I mixed it with all kinds of stuff, cottage cheese, lecithin powder, kelp, bone meal. He barely ate it. I finally learned about organics. When he died at age 13 he was on Innova canned. I do much better with what is out there today.

For birthday and Christmas I got him and his little brother, Mickey, each a can of Fancy Feast trash food as a gift. Mick was named Mick Dundee, after Crocodile Dundee, because he was fearless when I adopted him at nine weeks. He took my dog’s bed for a year and then taught himself to fetch crumpled up post-it notes and retrieve them to me. His name morphed to Mickey Mouse and then just Mickey. He liked the twice a year Fancy Feast treats as well. Dogs ran away from home just to play with him.

My dog just turned eleven. She is on frozen raw and dry food. The dry is to prepare her tummy for long road trips. We’ll be moving soon and I can’t get dry ice here to keep her frozen food cold so I’m mixing the two now.

In my life I have “owned” two cats and two dogs. I love all of them but can no longer have cats because my husband is deathly allergic to them. I yearn to live on a farm so all the unowned cats will visit and I can see them outdoors, capture and have them spayed/neutered and if they forgive me for that, feed them. I continue to bathe Zoe every two weeks so her dander doesn’t make my husband sneeze. She loves the bath, not the comb-out 24 hours later.

After my first Nathan surprise, all our animals are from shelters. Please adopt from shelters. I worked with Greyhound Pets of America (GPA) for years and saw pitiful dogs coming off the racetrack of last resort, Caliente, and turning around in two weeks with good food, health care and human care. You may get a diamond in the rough, but it’s your diamond to polish.

I follow the no grain formula, frozen raw and my dog has the softest coat in the neighborhood. Yes, it’s expensive but at 11 our Zoe is happy and healthy. I bet she’d love that chicken mix I made for Nathan back in the day! Dee

Growing Up

We all have childhood stories. At age ten I was laughed at in the locker room changing for gym class for wearing an undershirt instead of a bra. When I told my mother I needed a bra, she laughed. Two weeks later she relented and bought me one, size 28AA. I didn’t need a bra. I NEEDED a bra because I went to school a year early and was always different. If something as simple as that stopped my class from laughing at me, I could fit in a bit.

Entries drawn from a collection
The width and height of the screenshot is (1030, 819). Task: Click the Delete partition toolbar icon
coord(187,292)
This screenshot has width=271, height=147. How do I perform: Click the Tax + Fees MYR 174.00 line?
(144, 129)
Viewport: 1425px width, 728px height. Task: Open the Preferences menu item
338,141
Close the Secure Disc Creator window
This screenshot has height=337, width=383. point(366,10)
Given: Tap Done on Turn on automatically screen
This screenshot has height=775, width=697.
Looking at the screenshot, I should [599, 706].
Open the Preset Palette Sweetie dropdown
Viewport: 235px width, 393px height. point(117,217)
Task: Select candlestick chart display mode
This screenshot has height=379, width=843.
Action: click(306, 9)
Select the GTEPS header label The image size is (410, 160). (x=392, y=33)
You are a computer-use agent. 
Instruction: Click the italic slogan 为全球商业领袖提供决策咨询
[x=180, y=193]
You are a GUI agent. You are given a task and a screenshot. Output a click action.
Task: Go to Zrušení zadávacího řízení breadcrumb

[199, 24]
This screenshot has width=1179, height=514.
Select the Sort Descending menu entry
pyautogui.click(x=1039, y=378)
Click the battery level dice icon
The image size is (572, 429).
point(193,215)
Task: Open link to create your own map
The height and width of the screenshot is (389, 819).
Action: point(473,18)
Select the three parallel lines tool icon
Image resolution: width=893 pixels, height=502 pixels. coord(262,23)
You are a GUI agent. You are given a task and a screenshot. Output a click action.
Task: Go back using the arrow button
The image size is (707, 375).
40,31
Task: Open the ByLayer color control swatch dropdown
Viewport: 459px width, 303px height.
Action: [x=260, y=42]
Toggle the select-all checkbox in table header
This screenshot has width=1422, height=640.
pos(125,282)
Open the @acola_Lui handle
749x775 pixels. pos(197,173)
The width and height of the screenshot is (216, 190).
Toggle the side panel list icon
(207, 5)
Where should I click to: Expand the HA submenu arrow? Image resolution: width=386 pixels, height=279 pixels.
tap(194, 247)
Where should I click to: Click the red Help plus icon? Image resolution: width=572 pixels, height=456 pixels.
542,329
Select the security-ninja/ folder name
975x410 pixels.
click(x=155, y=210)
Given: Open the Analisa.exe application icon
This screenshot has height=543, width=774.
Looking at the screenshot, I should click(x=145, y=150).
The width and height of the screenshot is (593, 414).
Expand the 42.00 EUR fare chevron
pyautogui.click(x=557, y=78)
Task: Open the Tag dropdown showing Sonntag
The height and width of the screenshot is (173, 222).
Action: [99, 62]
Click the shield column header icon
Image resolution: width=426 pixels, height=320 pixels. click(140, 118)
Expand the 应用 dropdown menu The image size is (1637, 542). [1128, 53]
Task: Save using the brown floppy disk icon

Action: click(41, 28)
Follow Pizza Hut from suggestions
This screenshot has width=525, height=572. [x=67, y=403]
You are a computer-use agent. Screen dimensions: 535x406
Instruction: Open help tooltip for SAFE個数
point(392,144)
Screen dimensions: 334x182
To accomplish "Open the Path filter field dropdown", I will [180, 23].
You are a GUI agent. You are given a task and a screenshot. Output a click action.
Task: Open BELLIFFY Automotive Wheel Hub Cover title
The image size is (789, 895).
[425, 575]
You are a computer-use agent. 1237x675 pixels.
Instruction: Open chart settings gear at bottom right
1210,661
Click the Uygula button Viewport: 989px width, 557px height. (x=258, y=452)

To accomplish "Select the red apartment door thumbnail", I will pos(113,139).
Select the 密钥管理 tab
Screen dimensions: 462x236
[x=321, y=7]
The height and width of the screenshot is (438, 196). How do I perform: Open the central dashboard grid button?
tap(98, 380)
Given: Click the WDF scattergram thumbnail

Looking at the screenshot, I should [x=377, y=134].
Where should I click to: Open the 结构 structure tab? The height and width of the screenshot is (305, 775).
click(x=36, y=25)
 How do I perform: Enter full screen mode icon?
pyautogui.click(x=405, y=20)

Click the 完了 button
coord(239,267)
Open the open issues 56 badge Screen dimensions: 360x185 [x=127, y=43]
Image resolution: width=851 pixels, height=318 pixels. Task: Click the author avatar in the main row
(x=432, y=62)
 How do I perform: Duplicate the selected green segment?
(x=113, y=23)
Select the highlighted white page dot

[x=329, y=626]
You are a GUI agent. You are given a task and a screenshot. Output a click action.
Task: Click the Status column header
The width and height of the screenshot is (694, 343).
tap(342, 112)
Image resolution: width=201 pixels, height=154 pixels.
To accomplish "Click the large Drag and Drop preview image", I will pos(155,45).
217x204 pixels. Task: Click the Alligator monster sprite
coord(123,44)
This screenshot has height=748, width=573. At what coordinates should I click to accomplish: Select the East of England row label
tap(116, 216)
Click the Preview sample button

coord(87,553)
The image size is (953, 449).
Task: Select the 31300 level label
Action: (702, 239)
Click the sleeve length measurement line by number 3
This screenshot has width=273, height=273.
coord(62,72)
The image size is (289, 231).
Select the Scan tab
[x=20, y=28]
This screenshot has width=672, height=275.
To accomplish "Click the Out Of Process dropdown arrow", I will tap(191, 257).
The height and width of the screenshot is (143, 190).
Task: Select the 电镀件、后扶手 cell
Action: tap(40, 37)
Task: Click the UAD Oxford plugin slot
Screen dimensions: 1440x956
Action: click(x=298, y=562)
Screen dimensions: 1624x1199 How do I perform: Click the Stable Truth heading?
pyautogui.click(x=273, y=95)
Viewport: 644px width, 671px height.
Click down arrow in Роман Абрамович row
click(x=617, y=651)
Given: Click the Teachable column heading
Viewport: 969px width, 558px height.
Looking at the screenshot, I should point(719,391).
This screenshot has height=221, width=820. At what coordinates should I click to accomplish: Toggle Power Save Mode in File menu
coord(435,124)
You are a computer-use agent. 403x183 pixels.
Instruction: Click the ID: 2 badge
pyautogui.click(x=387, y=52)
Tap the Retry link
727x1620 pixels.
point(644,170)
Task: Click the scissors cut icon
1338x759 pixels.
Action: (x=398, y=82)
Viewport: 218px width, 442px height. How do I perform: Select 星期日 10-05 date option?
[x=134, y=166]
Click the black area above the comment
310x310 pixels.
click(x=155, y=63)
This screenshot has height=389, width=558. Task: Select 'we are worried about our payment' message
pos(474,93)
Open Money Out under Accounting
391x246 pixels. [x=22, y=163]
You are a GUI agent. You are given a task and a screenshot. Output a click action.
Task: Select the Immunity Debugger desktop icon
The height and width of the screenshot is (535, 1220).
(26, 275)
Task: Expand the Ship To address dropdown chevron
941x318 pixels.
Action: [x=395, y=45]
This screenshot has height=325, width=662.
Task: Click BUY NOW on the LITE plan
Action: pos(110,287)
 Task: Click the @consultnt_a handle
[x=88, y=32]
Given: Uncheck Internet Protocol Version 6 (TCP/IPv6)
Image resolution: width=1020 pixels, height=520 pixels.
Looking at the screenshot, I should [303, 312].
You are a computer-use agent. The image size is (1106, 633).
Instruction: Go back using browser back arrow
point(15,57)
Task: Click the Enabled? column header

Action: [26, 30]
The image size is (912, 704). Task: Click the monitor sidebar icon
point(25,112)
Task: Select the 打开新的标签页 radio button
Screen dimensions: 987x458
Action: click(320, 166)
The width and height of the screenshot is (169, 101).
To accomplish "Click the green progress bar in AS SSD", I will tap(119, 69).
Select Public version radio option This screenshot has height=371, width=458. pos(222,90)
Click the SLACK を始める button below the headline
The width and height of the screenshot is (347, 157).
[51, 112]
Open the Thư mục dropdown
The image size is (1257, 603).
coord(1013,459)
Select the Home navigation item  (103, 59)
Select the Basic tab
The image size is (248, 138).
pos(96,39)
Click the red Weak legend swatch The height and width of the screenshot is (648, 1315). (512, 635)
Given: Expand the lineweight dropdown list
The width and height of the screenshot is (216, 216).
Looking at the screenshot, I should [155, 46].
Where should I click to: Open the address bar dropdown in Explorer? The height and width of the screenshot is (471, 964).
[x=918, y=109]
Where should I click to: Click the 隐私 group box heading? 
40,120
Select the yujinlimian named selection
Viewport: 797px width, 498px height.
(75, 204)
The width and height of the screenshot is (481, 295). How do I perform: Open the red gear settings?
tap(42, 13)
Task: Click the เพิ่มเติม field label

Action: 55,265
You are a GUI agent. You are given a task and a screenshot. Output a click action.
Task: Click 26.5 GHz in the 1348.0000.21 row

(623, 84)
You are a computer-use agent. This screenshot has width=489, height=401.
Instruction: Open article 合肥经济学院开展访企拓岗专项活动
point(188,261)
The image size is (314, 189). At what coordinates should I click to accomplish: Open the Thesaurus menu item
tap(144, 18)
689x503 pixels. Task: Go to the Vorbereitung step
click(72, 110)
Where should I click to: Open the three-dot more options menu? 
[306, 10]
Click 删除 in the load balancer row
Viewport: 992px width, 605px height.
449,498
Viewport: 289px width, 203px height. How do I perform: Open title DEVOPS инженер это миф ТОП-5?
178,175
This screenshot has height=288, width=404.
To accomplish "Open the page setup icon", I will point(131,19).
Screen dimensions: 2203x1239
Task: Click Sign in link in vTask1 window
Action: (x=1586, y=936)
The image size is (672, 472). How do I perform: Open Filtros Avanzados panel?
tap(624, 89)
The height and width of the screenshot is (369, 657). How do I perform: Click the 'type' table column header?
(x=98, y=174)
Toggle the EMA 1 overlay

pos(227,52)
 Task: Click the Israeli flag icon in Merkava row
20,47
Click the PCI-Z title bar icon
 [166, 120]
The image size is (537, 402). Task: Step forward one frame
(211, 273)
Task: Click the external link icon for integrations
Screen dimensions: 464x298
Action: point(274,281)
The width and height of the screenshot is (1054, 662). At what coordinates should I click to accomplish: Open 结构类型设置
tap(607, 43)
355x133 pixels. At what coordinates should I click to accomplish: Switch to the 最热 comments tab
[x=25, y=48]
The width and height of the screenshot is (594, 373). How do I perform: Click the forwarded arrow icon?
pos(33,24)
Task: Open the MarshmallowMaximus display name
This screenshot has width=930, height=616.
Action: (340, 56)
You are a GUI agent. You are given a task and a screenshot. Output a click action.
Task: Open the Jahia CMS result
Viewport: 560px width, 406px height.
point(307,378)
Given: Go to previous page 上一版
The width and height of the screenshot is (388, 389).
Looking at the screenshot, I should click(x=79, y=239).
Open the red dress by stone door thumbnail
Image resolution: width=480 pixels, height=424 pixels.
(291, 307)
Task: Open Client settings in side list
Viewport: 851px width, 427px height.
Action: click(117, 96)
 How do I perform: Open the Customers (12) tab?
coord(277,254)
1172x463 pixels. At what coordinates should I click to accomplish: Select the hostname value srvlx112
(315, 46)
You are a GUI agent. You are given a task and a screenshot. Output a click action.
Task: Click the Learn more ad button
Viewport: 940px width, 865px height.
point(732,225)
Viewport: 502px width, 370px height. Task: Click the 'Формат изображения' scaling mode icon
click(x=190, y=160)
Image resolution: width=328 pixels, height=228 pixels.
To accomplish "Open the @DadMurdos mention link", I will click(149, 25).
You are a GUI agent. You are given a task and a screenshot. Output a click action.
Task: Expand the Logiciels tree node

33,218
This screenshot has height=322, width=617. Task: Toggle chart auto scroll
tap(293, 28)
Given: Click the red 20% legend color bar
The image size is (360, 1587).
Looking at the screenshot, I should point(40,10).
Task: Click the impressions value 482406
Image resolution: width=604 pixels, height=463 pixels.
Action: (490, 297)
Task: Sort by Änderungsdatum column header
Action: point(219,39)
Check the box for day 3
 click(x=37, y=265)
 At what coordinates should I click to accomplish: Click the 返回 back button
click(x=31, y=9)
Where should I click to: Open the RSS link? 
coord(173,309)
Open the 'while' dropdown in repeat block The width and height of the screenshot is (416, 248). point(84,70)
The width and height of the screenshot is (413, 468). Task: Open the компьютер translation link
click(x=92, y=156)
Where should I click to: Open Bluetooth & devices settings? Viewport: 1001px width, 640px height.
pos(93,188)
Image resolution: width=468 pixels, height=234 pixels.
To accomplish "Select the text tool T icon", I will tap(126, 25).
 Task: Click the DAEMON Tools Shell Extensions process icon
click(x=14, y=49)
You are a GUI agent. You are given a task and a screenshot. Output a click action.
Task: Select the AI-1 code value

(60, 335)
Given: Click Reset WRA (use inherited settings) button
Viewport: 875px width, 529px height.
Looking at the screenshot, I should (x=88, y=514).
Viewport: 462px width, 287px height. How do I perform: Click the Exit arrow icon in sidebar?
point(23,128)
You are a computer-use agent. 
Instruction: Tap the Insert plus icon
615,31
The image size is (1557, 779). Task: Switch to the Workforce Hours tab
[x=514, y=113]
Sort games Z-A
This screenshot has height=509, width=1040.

**PROBLEM SET**
1. Summarize the passage in two sentences.
2. Retype the passage word for word, covering everything from "My dog just" down to "the two now.".
The material has no connection to the passage.

**RESULTS BY TASK**
1. The writer recalls earlier pets' diets, including one who died at 13 on Innova canned food, and now feeds an eleven-year-old dog, Zoe, frozen raw and dry food while urging readers to adopt from shelters. A final section recalls being laughed at in a locker room at age ten for wearing an undershirt instead of a bra.

2.
My dog just turned eleven. She is on frozen raw and dry food. The dry is to prepare her tummy for long road trips. We’ll be moving soon and I can’t get dry ice here to keep her frozen food cold so I’m mixing the two now.